Skip Brandt is chairman of the Idaho County Commission.

GRANGEVILLE – Idaho County taxpayers will pay Cottonwood-based Valley Paving & Asphalt, Inc., nearly $1.2 million that was awarded in arbitration of a breach of contract lawsuit that stemmed from problems during construction of the new airport runway three years ago.

“There is some of that money that is already budgeted,” Idaho County Commission chairman Skip Brandt told the Free Press May 24. “Then there’s the other potential that we’ve got to apply for federal [FAA, or Federal Aviation Administration] funds. We withheld some money because they weren’t performing. … Now will the feds go ahead and pay those tabs as if it was all done on time and as if the pavement was good? We don’t know yet.”

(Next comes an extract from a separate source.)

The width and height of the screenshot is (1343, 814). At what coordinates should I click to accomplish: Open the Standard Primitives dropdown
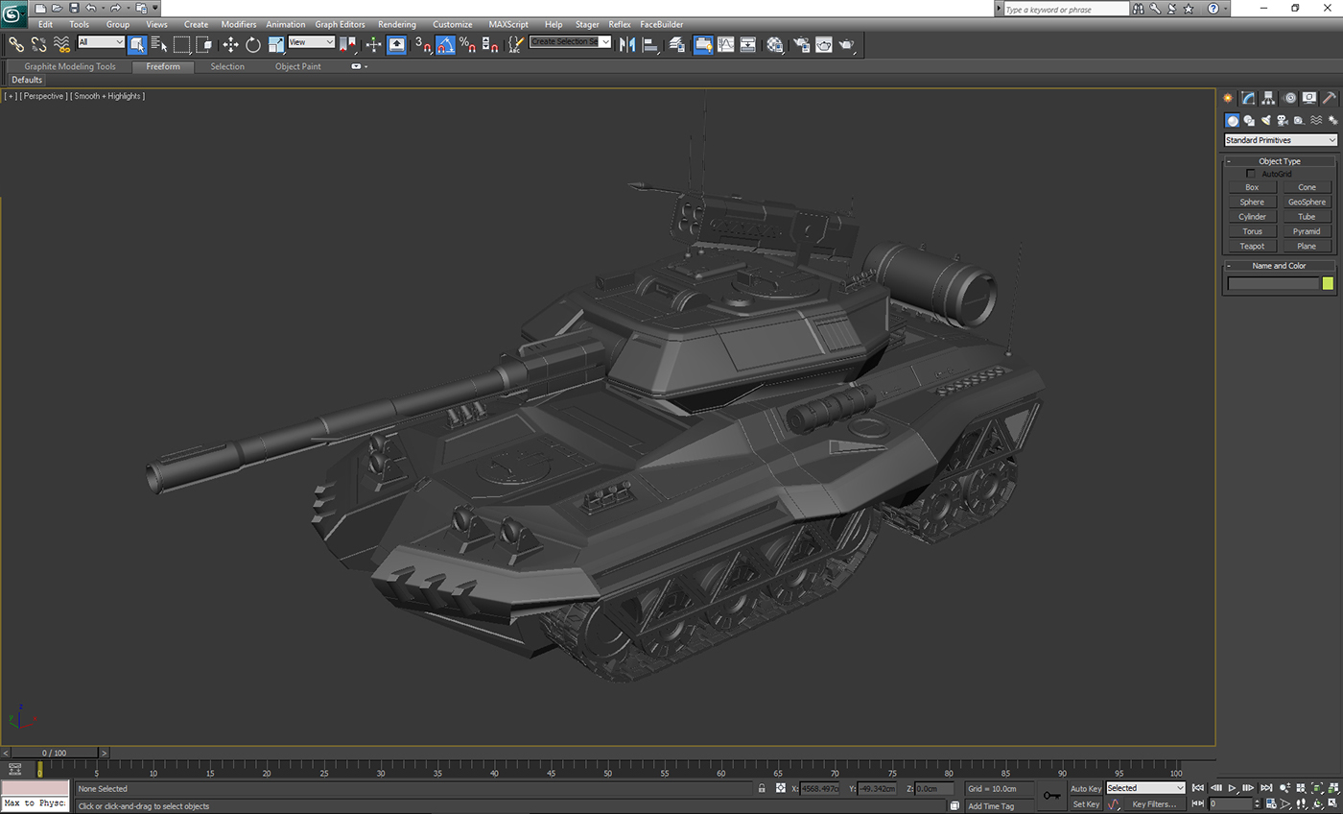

The payout hasn’t been made; it will be covered, in part, out of the budget the county commissioners approved last September, which included $530,000 for airport construction. The county commissioners have also scheduled a budget hearing at 9 a.m. Tuesday, June 4, to add $677,080 in additional spending under the airport capital line. (See “Notices” on 3B for details.)

Idaho County’s insurance is unlikely to cover the arbitration award, though ICRMP (the Idaho County Risk Management Program) is to review whether reimbursement is in order.

The county has already several times modified the budget for spending in addition to what was approved last fall for the current fiscal year.

During the current fiscal year, the commissioners have reopened the budget to add: a $249,000 upgrade of an aging computer network, a $104,000 fingerprinting equipment grant to the Idaho County Sheriff’s Office, a $17,000 equipment purchase for the airport, and an additional $50,000 toward a $68,000 auditor records scanning project.

The mid-year budget changes – including the arbitration award – won’t affect tax bills this year, as local property taxes are certified by the Idaho State Tax Commission based on the budget the commission sets each September.

County accounts hold enough tax collected in excess of spending during previous years to cover the unforeseen expenses, Brandt explained.

“Under normal circumstances, we’d just wait until the next budget cycle,” he said, “but between the sheriff’s need to update, the clerk scanning all those documents, and then just the issue of potential shutdown, we were saving about $25,000 by pulling the trigger then. So we did it.”